Liban : Un seigneur de la guerre enfin libre

Samir Geagea, chef de l’ex-milice chrétienne des Forces libanaises (FL), seul "seigneur de la guerre" détenu au Liban durant plus de 11 ans pour des faits commis pendant la guerre civile, a retrouvé mardi la liberté et a aussitôt appelé à la réconciliation nationale. La libération de ce combattant anti-syrien, amnistié la semaine dernière, intervient près de trois mois après le retour au Liban du général Michel Aoun, un autre anti-syrien rentré au pays après un exil forcé de 15 ans en France. Sa remise en liberté confirme la perte d’influence de la Syrie qui a déployé pendant trois décennies ses soldats au Liban. Ceux-ci ont quitté le "pays du Cèdre" fin avril sous la pression internationale et de l’opposition libanaise.

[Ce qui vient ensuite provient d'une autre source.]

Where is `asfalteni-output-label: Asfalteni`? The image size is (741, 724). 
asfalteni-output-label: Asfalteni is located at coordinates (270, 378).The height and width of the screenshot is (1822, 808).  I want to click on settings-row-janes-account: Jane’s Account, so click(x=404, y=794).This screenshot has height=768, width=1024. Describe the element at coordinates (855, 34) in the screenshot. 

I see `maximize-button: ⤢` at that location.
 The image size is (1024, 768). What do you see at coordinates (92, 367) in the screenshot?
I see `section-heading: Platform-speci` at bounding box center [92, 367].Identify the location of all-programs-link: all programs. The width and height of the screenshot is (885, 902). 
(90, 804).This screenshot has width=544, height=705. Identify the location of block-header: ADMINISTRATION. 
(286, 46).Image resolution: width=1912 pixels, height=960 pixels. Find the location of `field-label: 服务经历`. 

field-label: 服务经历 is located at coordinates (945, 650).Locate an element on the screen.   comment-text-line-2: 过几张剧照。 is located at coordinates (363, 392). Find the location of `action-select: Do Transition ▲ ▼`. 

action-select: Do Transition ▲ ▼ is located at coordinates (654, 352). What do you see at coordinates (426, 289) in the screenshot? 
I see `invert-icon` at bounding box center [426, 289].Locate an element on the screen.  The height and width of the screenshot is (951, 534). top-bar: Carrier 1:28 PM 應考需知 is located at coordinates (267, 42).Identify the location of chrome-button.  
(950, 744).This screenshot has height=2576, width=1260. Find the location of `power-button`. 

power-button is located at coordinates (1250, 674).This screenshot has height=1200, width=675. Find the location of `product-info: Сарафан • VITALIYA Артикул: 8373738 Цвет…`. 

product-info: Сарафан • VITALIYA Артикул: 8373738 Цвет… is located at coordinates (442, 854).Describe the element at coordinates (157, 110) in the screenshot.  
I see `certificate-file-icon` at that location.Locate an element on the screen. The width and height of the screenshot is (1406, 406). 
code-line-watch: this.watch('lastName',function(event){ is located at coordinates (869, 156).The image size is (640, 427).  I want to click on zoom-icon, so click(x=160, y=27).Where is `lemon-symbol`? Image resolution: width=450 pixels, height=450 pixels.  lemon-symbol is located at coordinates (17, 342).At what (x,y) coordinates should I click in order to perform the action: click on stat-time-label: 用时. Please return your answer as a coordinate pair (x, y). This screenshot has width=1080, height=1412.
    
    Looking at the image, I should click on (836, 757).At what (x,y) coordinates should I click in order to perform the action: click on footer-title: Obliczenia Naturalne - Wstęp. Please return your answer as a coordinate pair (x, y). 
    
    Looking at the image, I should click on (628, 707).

Samir Geagea, un chrétien maronite de 53 ans, est le seul de tous les seigneurs de la guerre (1975-1990) à avoir croupi en prison pour des crimes commis pendant ce conflit sanglant. Sans la citer nommément, Samir Geagea, décontracté, un peu amaigri mais avec la même fermeté que dans le passé, a pointé du doigt la Syrie qu’il a tenue responsable de son incarcération et des malheurs des Libanais. «Vous êtes sortis de la grande prison (syrienne), ce qui a permis de me sortir de ma petite prison», a-t-il dit dans un discours au ton très politique, tenu dans le salon d’honneur de l’aéroport de Beyrouth où il est arrivé juste après sa libération, accompagné d’un convoi de l’armée libanaise. Geagea devait se rendre dans un pays européen pour l’instant tenu secret pour des raisons de sécurité. Evoquant ses années de détention «très, très dure dans une cellule souterraine, en solitaire».
Au ministère de la Défense près de Beyrouth, il a réaffirmé sa fidélité à ses convictions durant ces années. «Je n’ai jamais senti que j’étais détenu car mon âme est restée libre», a-t-il lancé dans un élan lyrique, sous les applaudissements de ses fidèles, de députés et de dignitaires religieux venus le saluer. Évoquant également "les agressions qui continuent de frapper le Liban à l’intérieur et aux frontières", en allusion à la campagne d’assassinats d’hommes politiques et de journalistes, et au quasi-blocus syrien face au trafic de marchandises aux frontières.